1.2.4增殖培养将诱导出的不定芽切割分离为单株,接种于增殖培养基E1(MS+6-BA 1 mg/L+NAA 0.05 mg/L)、E2(MS+6-BA 1 mg/L+NAA 0.05 mg/L+无菌水)、E3(MS+6-BA 1 mg/L+NAA 0.05 mg/L+营养液)、F1(MS+6-BA 0.5 mg/L+NAA 0.05 mg/L)、F2(MS+6-BA 0.5 mg/L+NAA 0.05 mg/L+无菌水)、F3(MS+6-BA 0.5 mg/L+NAA 0.05 mg/L+营养液)、G1(MS+6-BA 0.5 mg/L+NAA 0.1 mg/L)、G2(MS+6-BA 0.5 mg/L+NAA 0.1 mg/L+无菌水)、G3(MS+6-BA 0.5 mg/L+NAA 0.1 mg/L+营养液)、H1(MS+6-BA 1 mg/L+NAA 0.1 mg/L)、H2(MS+6-BA 1 mg/L+NAA 0.1 mg/L+无菌水)、H3(MS+6-BA 1 mg/L+NAA 0.1 mg/L+营养液)中进行增殖培养,每组10次重复,每瓶4个单株。
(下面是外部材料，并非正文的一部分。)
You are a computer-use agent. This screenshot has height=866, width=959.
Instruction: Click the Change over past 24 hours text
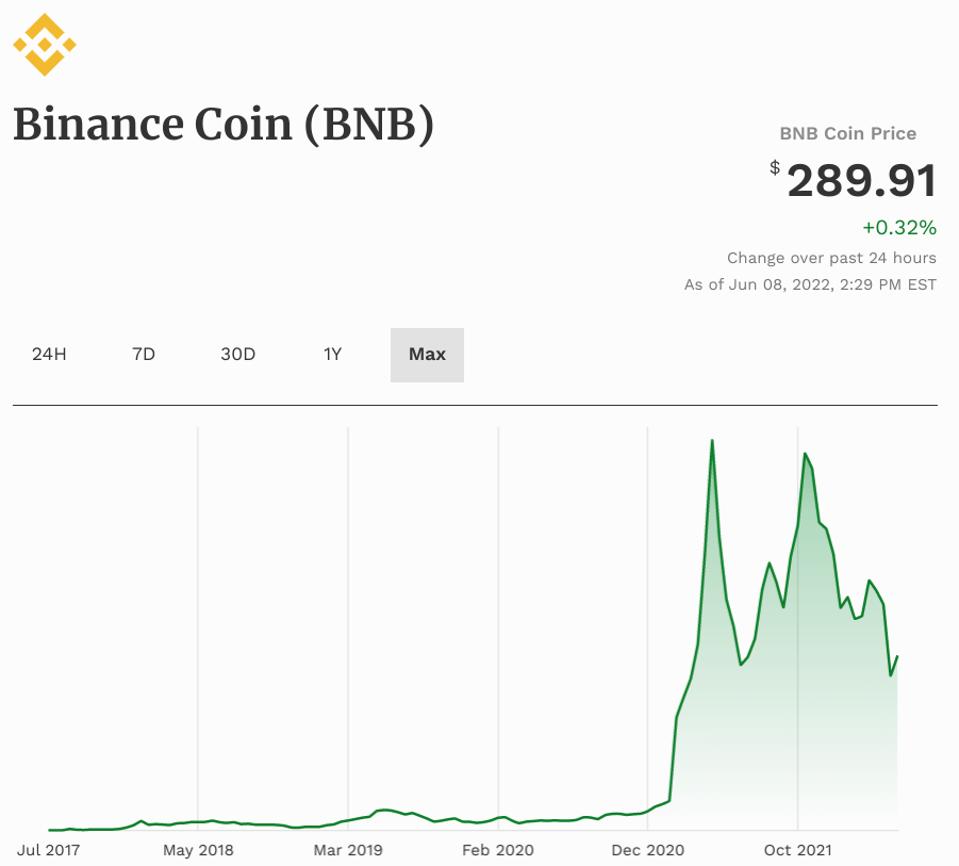tap(832, 257)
接种后第3天开始记录其新增出芽数、叶片数和根状茎节数,每2 d观察记录数据1次。8 d为1个培养周期,达到生根壮苗要求的数量时进行下一步生根培养。
1.2.5生根培养与炼苗移栽将增殖培养的眼子菜植物取出,接种于生根培养基I1(MS+IBA 0.5 mg/L)、I2(MS+IBA 0.5 mg/L+无菌水)、I3(MS+IBA 0.5 mg/L+营养液)、J1(MS+IBA 1 mg/L)、J2(MS+IBA 1 mg/L+无菌水)、J3(MS+IBA 1 mg/L+营养液)、K1(1/2MS+IBA 0.5 mg/L)、K2(1/2MS+IBA 0.5 mg/L+无菌水)、K3(1/2MS+IBA 0.5 mg/L+营养液)、L1(1/2MS+IBA 1 mg/L)、L2(1/2MS+IBA 1 mg/L+无菌水)、L3(1/2MS+IBA 1 mg/L+营养液)中进行生根培养,每组10次重复,每瓶1株眼子菜组培苗。接种后第3天开始记录其新增出芽数、新增叶片数、新增根状茎节数和生根数,每2 d观察记录数据1次。6 d为1个培养周期,将生根后的眼子菜组培苗打开瓶盖,在培养室放置2 d。将植株从培养基中取出,去除苗根部的培养基,种植于带有泥土的水箱中,水深2 cm,土深10 cm。放置在温室阴凉处,常规管理。10 d后统计移栽成活率及苗生长状况。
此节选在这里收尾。